Case In Point
No Tort of Harassment in Ontario
Date: March 21, 2019
In Merrifield v. Canada (Attorney General), the Ontario Court of Appeal found that a “tort of harassment” does not exist in Ontario.
The plaintiff/respondent was hired as a Constable in the Royal Canadian Mounted Police (RCMP) in 2005. He was promoted to Corporal in 2009 and then to Sergeant in 2014. In June 2007, he brought an action against the RCMP and several individual members of the RCMP (the individual claims were later discontinued) seeking damages for intentional infliction of mental suffering due to alleged managerial bullying and harassment. The alleged incidents of harassment included:
- advising the plaintiff he could not do political investigations as he had run for a riding nomination to be a federal Conservative candidate and was therefore in a conflict of interest
- reminding the plaintiff of his obligation to comply with RCMP policies regarding media appearances after appearing on multiple radio shows as a “terrorism consultant”
- investigating the plaintiff to determine if his credit card use had contravened the RCMP’s Code of Conduct.
In 2014, the trial judge found in favour of the plaintiff. She held that there existed a freestanding tort of harassment in Ontario law and that the RCMP’s management had harassed the plaintiff within the meaning of that new tort. She also found that there had been intentional infliction of mental suffering.
The Court of Appeal disagreed, stating the trial judge had committed numerous palpable and overriding errors in her application of legal tests and in findings of fact.
With respect to the new tort of harassment, the Court of Appeal cited the Supreme Court of Canada and referred to the “evolutionary” nature of the common law and its slow and incremental change. It noted, for example, that the courts had been careful in recognizing, rather than creating, the new tort of “intrusion upon seclusion” (Jones v. Tsige) and the “duty of honest contractual performance” in contract law (Bhasin v. Hrynew), both of which resulted from a culmination of many legal developments throughout Canada, in other common law jurisdictions or in academic writings. In this regard, the Court noted that in creating the tort, the trial judge had relied on four trial level decisions, none of which were authority for recognizing the tort of harassment.
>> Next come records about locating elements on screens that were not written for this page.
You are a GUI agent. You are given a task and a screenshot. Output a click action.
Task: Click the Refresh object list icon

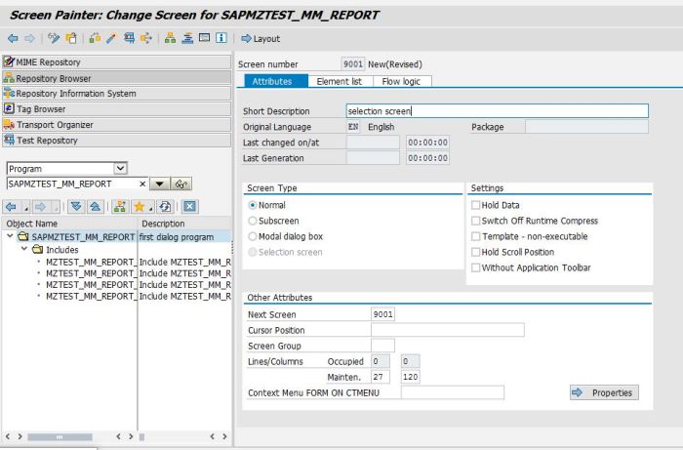[167, 207]
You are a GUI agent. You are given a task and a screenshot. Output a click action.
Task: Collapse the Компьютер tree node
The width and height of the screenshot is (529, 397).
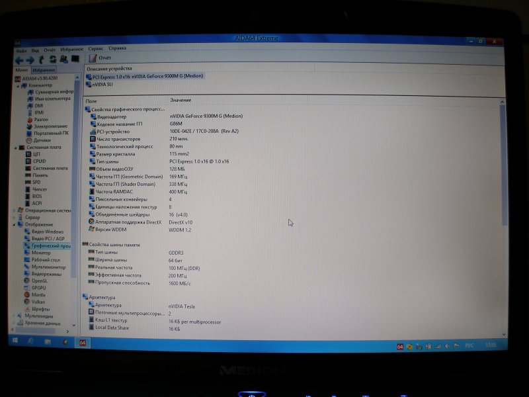[17, 85]
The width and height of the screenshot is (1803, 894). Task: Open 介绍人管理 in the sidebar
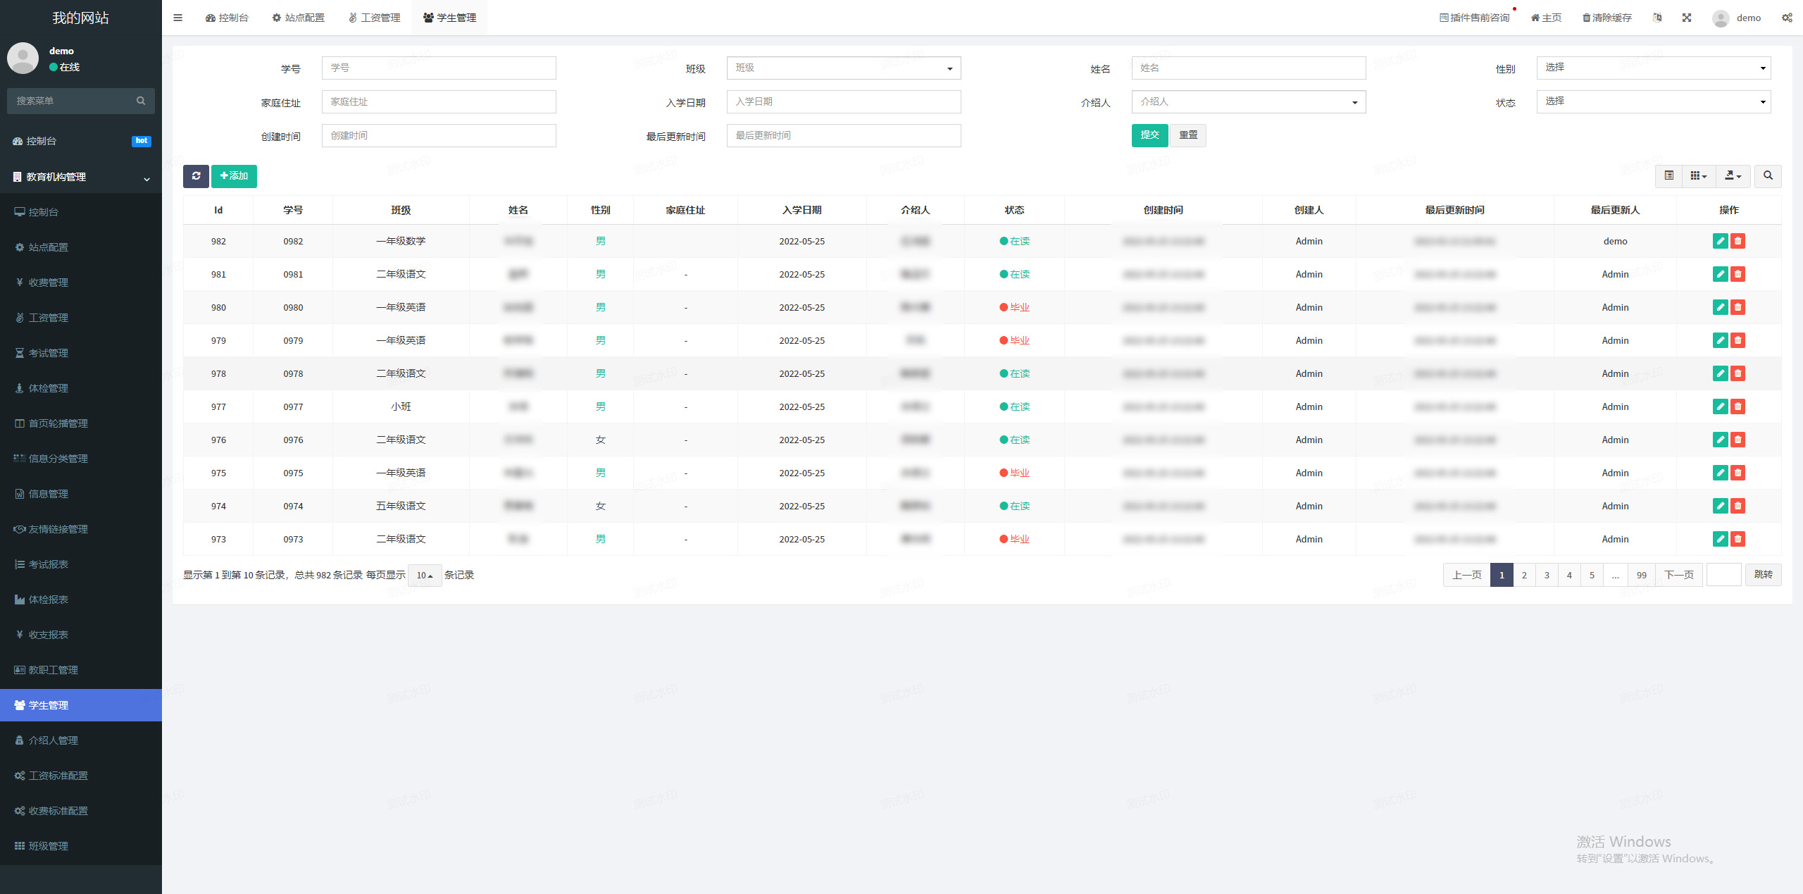coord(54,740)
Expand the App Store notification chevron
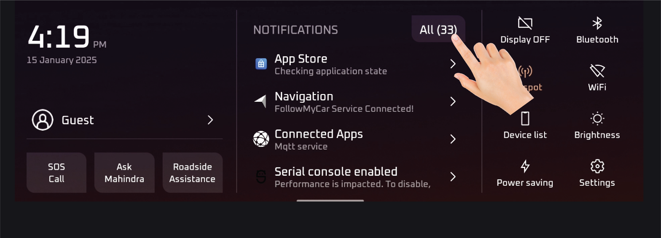This screenshot has width=661, height=238. [453, 64]
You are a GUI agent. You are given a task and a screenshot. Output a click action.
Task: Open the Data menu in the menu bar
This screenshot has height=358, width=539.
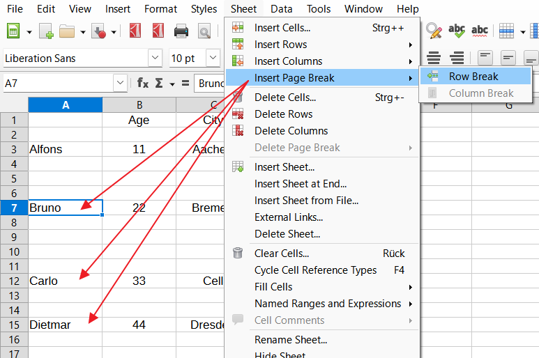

The Court went on to note that there was no foreign judicial authority which recognized the new tort. Further, the facts of the case before it did not “cry out for the creation of a legal remedy, as in Tsige,” a case where the Court found that the law of Ontario would be “sadly deficient” if it would have sent the plaintiff in that case “away without a legal remedy.”
The Court also found support for denying a tort of harassment in addressing the trial judge’s analysis of intentional infliction of mental suffering. It confirmed that this tort requires that the defendant’s conduct must (1) be flagrant and outrageous; (2) be calculated to harm the plaintiff; and (3) have caused the plaintiff to suffer a visible and provable illness.
The trial judge’s proposed elements for the tort of harassment were similar to the three elements of intentional infliction of mental suffering, but were simply less onerous. The Court of Appeal found that this was another reason not to find a tort of harassment, as there was no policy rationale for creating it when the tort of intentional infliction of mental suffering is already in existence. Moreover, it noted that the tort of harassment as stated by the trial judge would have been a negligence-based tort, but that previous case law established that negligence cannot be used to establish a claim for mental suffering in the employment context.
On the facts, the Court found that the RCMP’s conduct had not been “flagrant and outrageous,” as required by the first part of the intentional infliction of mental suffering test. Accordingly, the appeal was allowed in its entirety.
This decision confirms that the “tort of harassment” does not exist in Ontario and, where appropriate, claims for mental suffering in the employment context should still be framed as “intentional infliction of mental suffering.” It also confirms that the reasonable exercise of managerial authority is unlikely to create liability in this respect.
Regardless of its outcome, the case serves as another reminder that employers should always be mindful of their ongoing statutory obligations to prevent harassment in the workplace and to proactively deal with harassment should it arise.
Editor’s Note: On September 18, 2019, the Supreme Court of Canada denied leave to appeal from this decision.